##### RECORDS FOR PROCESSING

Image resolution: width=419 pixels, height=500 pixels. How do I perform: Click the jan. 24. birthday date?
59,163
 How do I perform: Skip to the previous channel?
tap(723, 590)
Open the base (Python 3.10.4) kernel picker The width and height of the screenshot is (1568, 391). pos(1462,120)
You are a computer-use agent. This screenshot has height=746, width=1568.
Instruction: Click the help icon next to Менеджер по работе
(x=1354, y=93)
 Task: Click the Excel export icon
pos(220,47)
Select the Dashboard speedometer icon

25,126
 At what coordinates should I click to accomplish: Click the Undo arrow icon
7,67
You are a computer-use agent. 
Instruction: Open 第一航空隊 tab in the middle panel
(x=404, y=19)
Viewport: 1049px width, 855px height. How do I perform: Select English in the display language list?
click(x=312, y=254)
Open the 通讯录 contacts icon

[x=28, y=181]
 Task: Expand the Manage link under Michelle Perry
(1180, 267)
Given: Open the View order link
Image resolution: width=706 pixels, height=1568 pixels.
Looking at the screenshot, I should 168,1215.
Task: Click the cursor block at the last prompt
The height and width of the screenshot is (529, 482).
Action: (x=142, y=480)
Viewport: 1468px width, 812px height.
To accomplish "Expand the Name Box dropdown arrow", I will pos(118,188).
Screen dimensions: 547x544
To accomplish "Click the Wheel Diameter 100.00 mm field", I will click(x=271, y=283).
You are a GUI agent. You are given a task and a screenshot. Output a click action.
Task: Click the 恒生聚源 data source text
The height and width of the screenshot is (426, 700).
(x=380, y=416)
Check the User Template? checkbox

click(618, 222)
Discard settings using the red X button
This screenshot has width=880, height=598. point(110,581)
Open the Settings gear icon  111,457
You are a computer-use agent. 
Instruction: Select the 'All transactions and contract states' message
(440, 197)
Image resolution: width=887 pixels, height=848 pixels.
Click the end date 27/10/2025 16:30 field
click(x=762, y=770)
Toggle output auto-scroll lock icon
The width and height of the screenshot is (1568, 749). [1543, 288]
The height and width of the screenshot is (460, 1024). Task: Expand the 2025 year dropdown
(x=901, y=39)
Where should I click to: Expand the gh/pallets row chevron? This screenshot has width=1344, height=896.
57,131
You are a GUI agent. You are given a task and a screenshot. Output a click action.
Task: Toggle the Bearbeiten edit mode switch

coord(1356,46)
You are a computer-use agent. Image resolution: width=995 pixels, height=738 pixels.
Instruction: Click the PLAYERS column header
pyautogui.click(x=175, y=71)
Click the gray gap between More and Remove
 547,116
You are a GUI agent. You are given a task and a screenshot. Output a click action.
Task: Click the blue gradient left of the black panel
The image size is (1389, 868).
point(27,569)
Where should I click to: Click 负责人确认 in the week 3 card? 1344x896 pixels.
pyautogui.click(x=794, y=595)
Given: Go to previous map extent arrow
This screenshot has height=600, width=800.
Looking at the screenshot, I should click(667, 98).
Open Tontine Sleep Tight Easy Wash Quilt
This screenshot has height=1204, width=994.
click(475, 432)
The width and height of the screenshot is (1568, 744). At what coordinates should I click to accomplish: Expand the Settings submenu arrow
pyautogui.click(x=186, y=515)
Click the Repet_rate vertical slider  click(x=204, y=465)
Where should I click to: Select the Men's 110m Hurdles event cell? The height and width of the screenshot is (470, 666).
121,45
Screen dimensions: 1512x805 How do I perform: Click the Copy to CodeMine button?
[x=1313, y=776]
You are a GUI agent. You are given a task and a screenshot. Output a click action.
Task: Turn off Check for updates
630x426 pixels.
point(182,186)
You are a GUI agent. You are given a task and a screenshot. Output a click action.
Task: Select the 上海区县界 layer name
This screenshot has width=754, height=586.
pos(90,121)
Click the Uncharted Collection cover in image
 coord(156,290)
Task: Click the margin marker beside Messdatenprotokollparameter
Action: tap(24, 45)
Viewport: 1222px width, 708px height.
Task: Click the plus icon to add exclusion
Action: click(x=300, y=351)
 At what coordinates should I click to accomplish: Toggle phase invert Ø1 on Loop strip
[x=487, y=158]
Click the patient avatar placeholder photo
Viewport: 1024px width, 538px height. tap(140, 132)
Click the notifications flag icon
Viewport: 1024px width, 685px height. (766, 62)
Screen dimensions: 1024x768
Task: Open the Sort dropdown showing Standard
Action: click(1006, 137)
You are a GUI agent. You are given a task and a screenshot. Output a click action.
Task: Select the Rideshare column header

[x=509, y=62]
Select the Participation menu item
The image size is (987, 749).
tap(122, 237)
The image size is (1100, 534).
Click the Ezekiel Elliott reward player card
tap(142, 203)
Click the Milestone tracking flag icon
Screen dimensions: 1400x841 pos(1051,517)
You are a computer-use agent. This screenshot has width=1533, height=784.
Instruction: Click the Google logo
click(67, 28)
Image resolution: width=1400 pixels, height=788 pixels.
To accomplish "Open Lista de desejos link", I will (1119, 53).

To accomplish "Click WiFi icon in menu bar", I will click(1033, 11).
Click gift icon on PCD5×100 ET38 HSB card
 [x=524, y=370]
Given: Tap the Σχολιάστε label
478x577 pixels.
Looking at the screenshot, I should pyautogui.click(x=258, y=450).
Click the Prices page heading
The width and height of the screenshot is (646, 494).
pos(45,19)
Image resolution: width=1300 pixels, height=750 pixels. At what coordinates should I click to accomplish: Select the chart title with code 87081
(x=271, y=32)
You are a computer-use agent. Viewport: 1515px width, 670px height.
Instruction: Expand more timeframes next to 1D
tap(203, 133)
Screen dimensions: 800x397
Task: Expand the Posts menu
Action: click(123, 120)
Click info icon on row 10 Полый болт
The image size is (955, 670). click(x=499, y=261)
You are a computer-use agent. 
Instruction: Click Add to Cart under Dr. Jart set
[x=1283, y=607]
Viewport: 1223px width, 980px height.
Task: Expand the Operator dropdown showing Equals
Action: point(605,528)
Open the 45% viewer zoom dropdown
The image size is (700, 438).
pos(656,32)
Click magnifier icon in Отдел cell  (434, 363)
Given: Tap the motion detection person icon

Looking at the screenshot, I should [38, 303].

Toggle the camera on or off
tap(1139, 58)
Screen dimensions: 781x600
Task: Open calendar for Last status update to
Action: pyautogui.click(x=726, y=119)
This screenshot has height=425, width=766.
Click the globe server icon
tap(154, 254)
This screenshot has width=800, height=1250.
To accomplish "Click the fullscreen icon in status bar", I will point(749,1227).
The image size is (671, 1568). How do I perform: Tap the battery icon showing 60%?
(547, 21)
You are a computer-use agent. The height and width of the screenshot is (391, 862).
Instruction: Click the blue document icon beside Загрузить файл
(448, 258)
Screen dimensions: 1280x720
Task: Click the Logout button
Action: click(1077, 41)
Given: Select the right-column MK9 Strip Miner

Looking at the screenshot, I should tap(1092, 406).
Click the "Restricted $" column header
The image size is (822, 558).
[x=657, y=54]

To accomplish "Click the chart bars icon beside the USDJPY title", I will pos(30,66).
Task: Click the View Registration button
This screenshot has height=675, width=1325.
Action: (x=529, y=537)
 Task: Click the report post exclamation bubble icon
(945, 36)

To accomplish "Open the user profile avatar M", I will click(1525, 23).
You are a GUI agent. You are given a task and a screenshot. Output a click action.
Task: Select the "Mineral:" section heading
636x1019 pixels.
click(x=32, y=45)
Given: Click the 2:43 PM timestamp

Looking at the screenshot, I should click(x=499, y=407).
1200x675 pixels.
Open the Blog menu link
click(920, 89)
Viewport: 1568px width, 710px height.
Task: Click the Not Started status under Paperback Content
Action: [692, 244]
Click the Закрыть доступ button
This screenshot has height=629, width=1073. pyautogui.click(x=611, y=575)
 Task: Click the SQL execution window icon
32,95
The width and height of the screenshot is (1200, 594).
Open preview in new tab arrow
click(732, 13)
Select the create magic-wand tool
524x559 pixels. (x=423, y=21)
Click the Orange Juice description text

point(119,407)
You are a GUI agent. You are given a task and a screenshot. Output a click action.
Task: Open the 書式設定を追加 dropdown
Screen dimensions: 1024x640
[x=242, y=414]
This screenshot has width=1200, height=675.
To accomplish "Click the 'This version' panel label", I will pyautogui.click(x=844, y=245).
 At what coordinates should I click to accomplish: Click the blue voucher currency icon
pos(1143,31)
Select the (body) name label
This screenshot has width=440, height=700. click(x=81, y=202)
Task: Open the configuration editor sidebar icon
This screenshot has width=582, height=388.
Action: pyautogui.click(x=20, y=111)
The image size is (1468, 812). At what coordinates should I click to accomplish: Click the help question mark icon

##########

An exact restatement of the lines from the one with "The width and height of the screenshot is (1200, 594)." through the last line of the data is the only acceptable answer.

The width and height of the screenshot is (1200, 594).
Open preview in new tab arrow
click(732, 13)
Select the create magic-wand tool
524x559 pixels. (x=423, y=21)
Click the Orange Juice description text

point(119,407)
You are a GUI agent. You are given a task and a screenshot. Output a click action.
Task: Open the 書式設定を追加 dropdown
Screen dimensions: 1024x640
[x=242, y=414]
This screenshot has width=1200, height=675.
To accomplish "Click the 'This version' panel label", I will pyautogui.click(x=844, y=245).
 At what coordinates should I click to accomplish: Click the blue voucher currency icon
pos(1143,31)
Select the (body) name label
This screenshot has width=440, height=700. click(x=81, y=202)
Task: Open the configuration editor sidebar icon
This screenshot has width=582, height=388.
Action: pyautogui.click(x=20, y=111)
The image size is (1468, 812). At what coordinates should I click to accomplish: Click the help question mark icon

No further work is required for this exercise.